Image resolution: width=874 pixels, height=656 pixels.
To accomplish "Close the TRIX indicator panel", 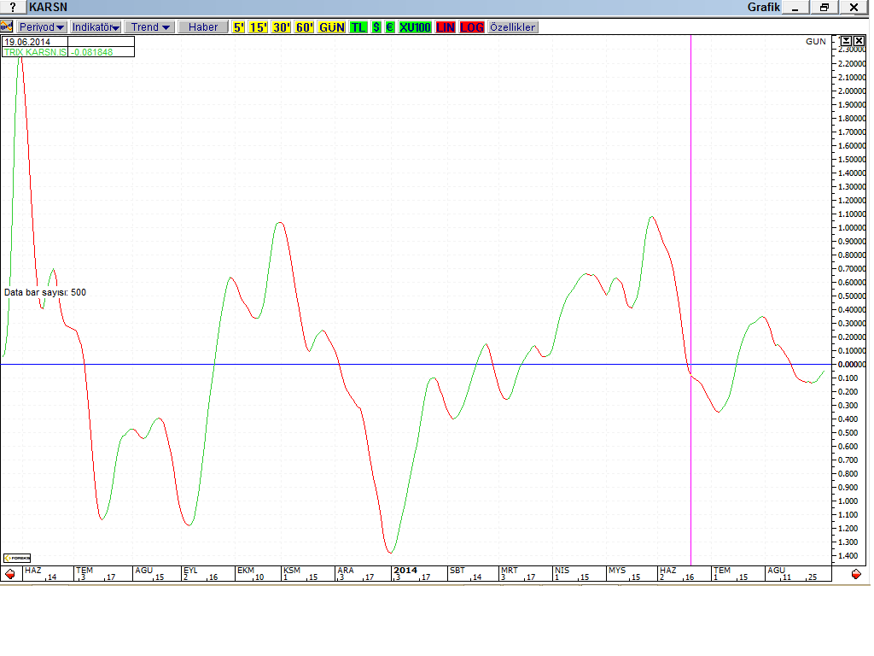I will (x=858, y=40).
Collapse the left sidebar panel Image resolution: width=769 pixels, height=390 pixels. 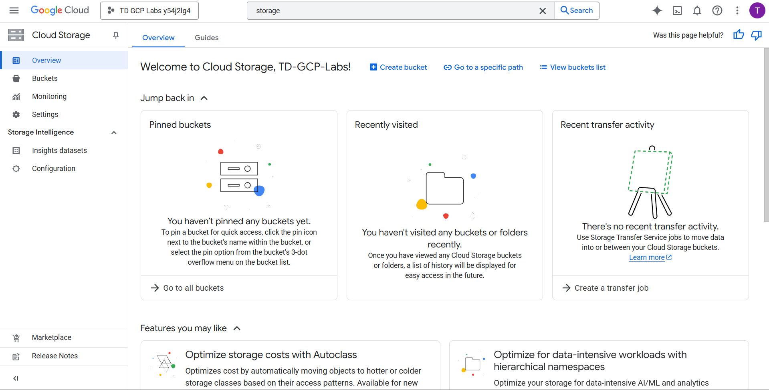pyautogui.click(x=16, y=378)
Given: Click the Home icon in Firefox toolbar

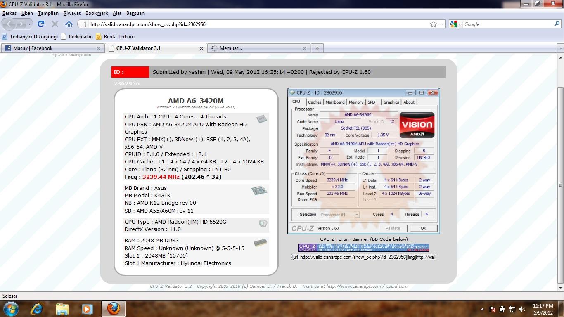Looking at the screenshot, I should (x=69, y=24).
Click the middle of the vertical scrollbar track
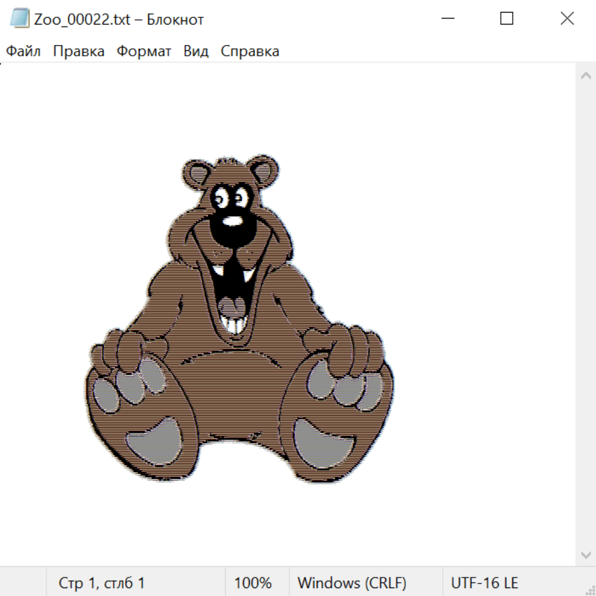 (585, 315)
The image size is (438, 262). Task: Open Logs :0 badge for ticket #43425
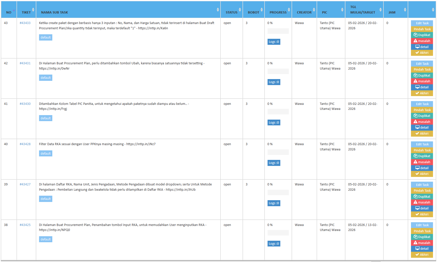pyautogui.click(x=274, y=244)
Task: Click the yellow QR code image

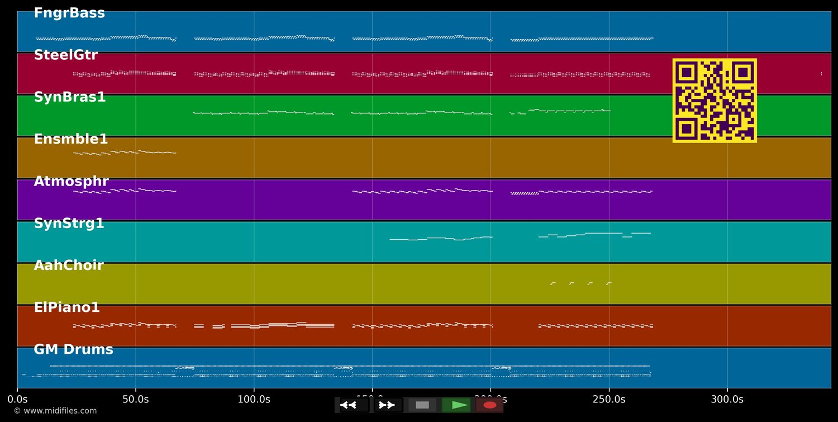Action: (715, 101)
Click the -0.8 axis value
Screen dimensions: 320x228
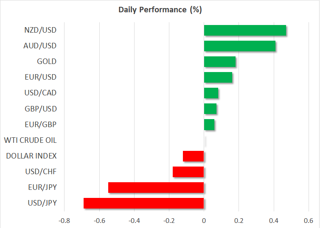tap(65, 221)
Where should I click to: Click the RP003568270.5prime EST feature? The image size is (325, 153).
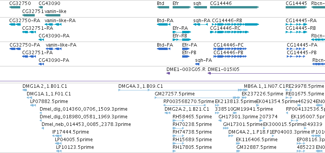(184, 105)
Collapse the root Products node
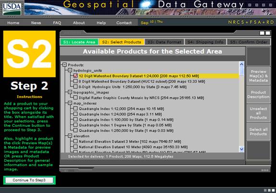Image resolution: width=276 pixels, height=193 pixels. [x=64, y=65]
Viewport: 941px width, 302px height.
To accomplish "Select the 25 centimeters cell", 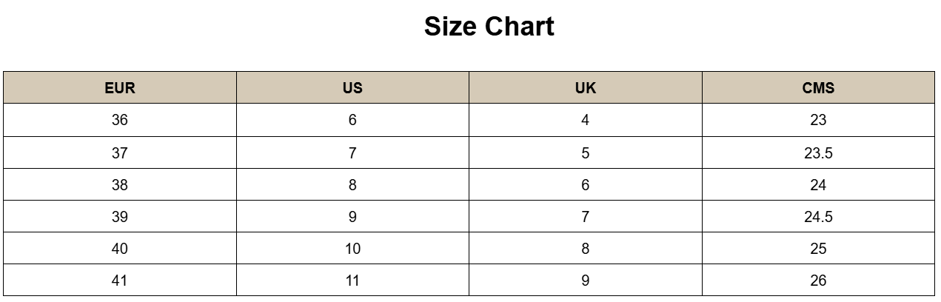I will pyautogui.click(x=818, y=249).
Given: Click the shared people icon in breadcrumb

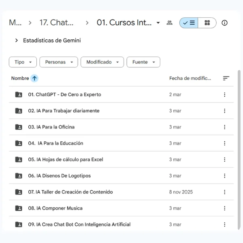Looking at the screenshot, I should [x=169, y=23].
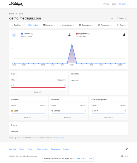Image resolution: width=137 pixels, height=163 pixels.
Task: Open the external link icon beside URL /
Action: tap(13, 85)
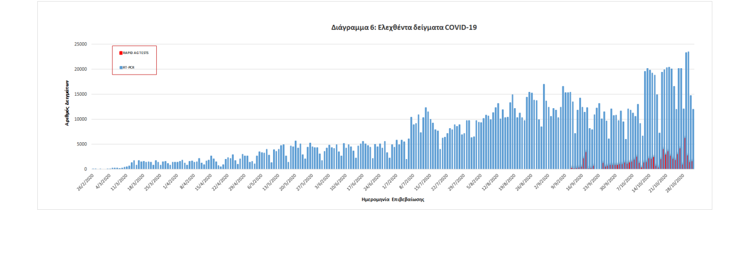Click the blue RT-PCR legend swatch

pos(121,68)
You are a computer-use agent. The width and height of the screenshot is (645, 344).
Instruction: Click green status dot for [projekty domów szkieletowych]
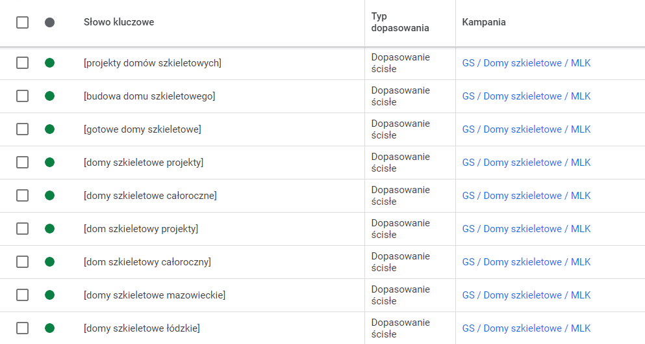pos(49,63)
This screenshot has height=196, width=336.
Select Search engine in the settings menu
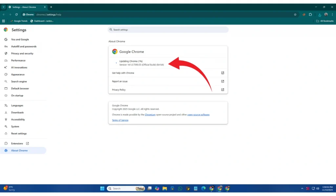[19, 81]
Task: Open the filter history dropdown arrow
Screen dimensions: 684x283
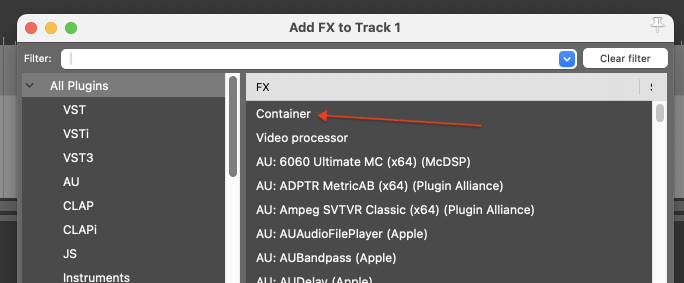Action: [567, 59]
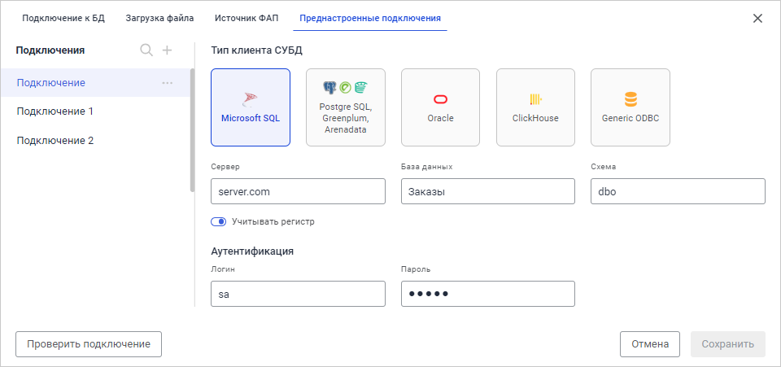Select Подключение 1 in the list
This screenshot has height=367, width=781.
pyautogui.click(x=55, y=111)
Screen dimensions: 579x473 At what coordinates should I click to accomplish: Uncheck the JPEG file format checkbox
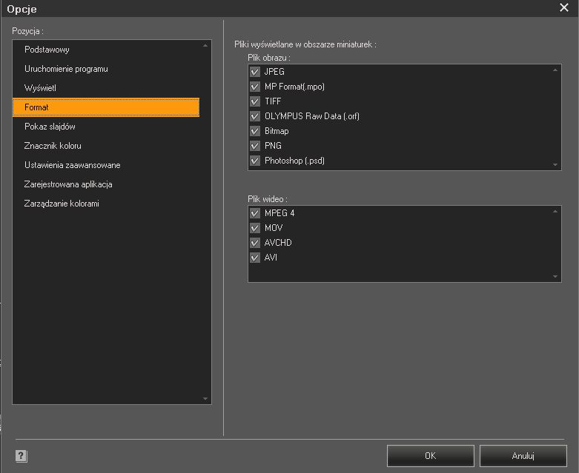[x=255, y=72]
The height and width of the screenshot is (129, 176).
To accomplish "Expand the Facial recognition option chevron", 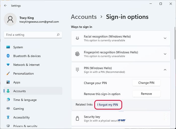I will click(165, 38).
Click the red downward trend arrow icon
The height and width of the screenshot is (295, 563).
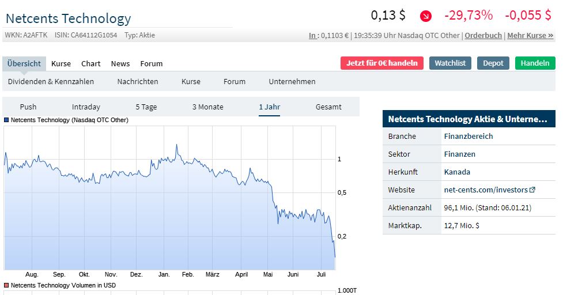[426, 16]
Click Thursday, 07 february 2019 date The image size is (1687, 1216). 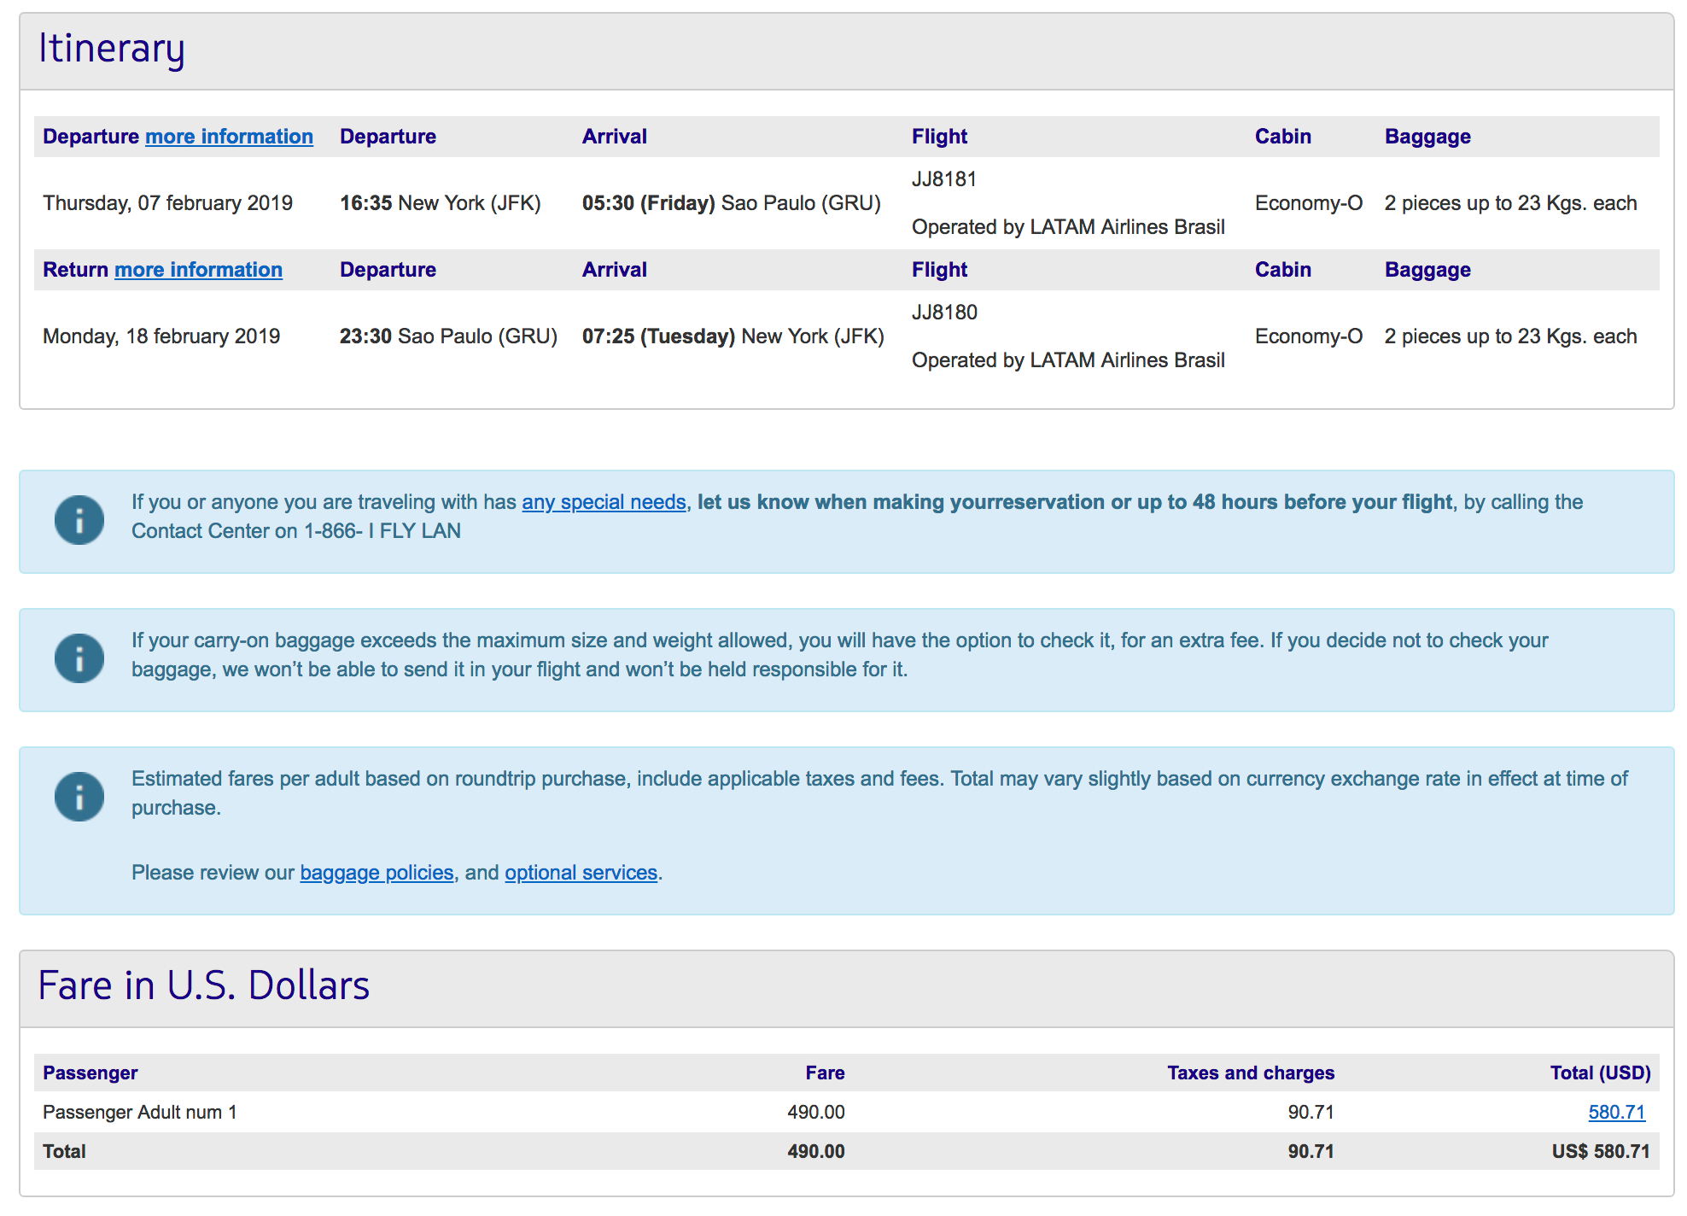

Problem statement
Reproduce the rows from the line containing "Click the red downward trend arrow icon" down to the end of the rows, leaving the pictures out.

Task solution
Click the red downward trend arrow icon
The height and width of the screenshot is (295, 563).
[426, 16]
Click Thursday, 07 february 2019 date The image size is (1687, 1216). 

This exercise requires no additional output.